— begin Dataset records —

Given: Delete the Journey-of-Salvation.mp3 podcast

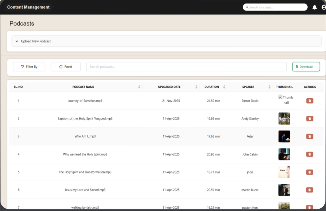Looking at the screenshot, I should click(310, 101).
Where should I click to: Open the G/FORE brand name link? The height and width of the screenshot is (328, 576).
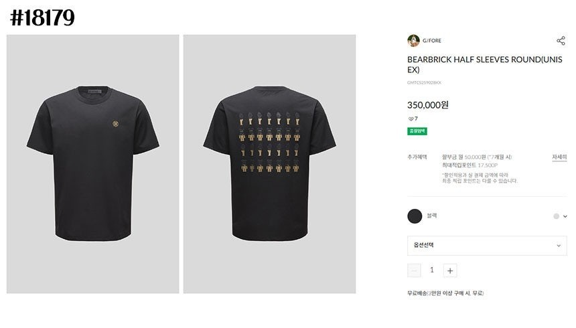pos(432,41)
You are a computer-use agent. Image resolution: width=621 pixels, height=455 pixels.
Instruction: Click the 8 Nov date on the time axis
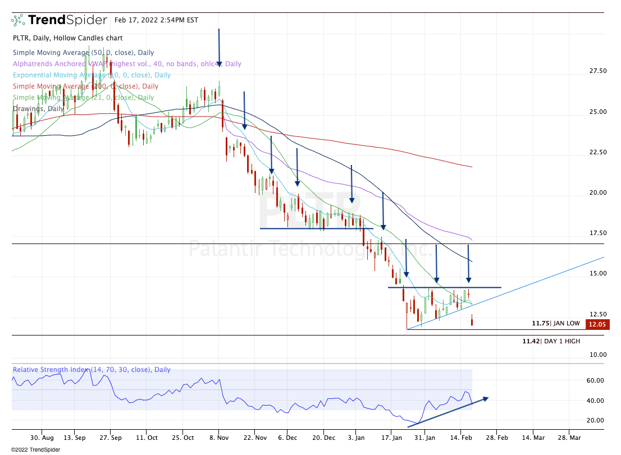219,437
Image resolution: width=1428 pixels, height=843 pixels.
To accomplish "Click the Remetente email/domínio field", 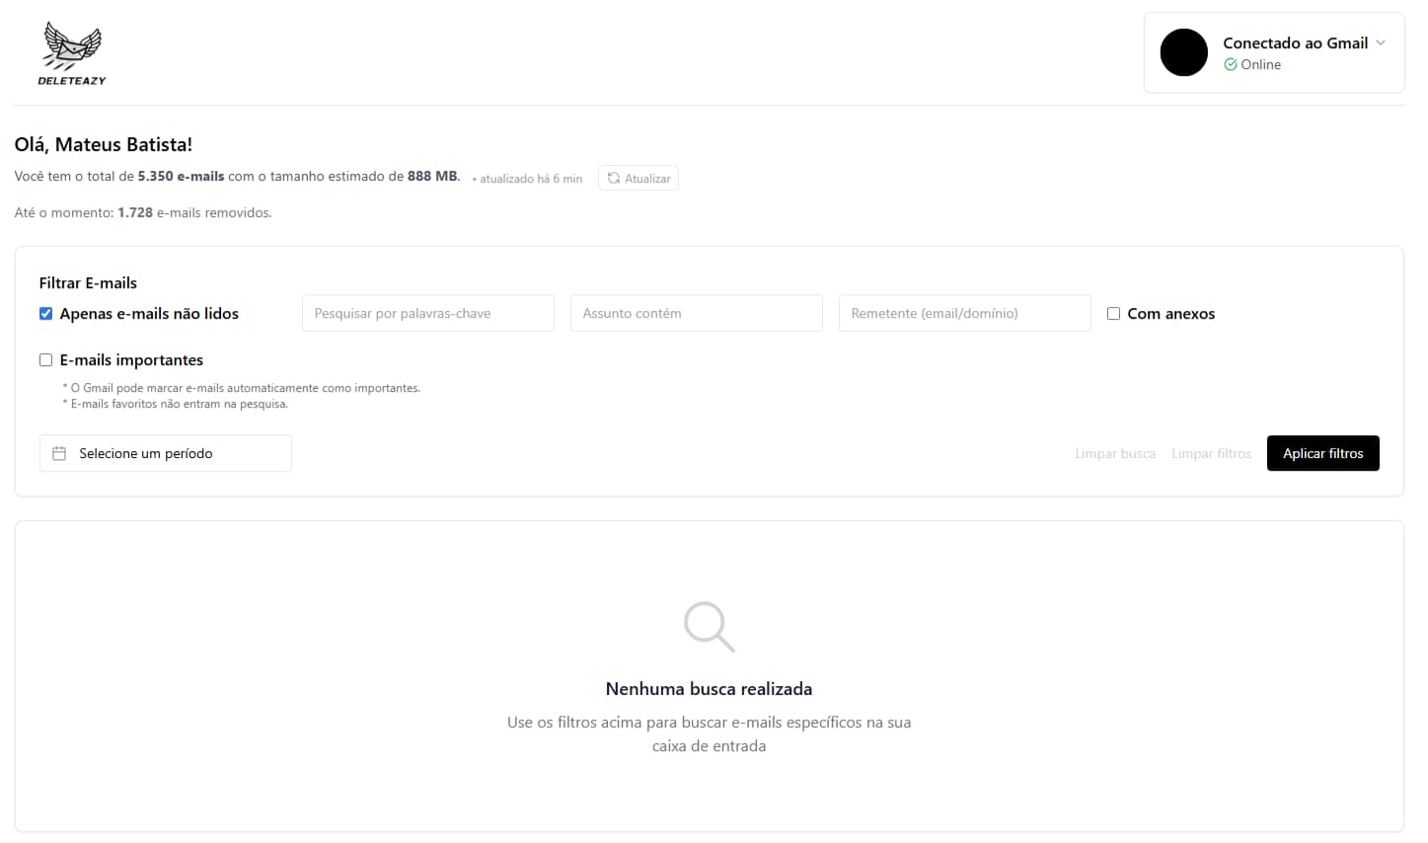I will [x=964, y=313].
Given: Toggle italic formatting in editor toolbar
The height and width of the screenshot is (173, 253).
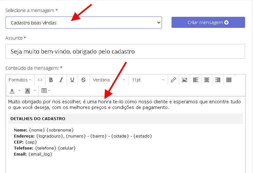Looking at the screenshot, I should [x=61, y=80].
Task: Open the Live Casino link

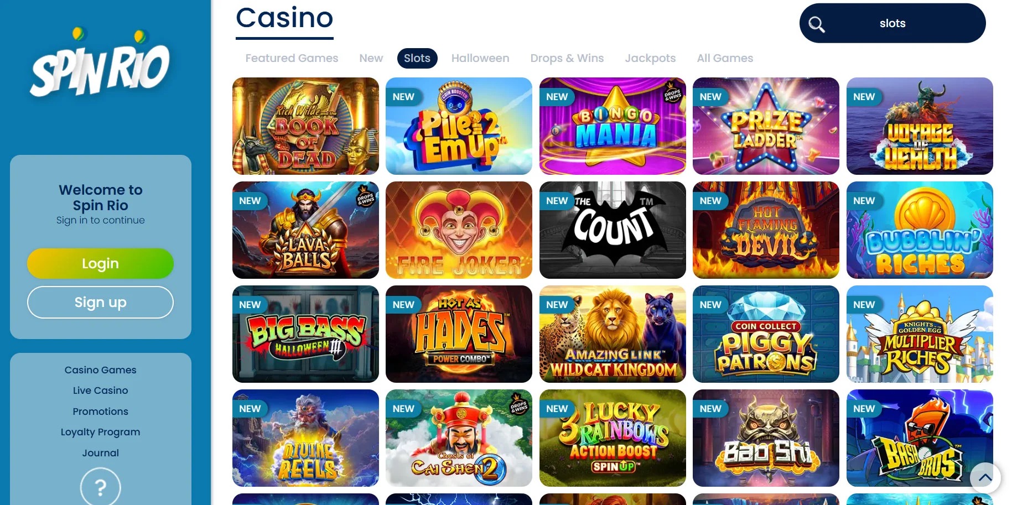Action: click(x=100, y=391)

— end Dataset records —

Retype the lines above exactly, starting at the line that contains "Given: Toggle italic" and ending at the last line of the items. Leave the pictures out of your copy.

**Problem solution**:
Given: Toggle italic formatting in editor toolbar
The height and width of the screenshot is (173, 253).
Looking at the screenshot, I should [x=61, y=80].
Task: Open the Live Casino link

Action: click(x=100, y=391)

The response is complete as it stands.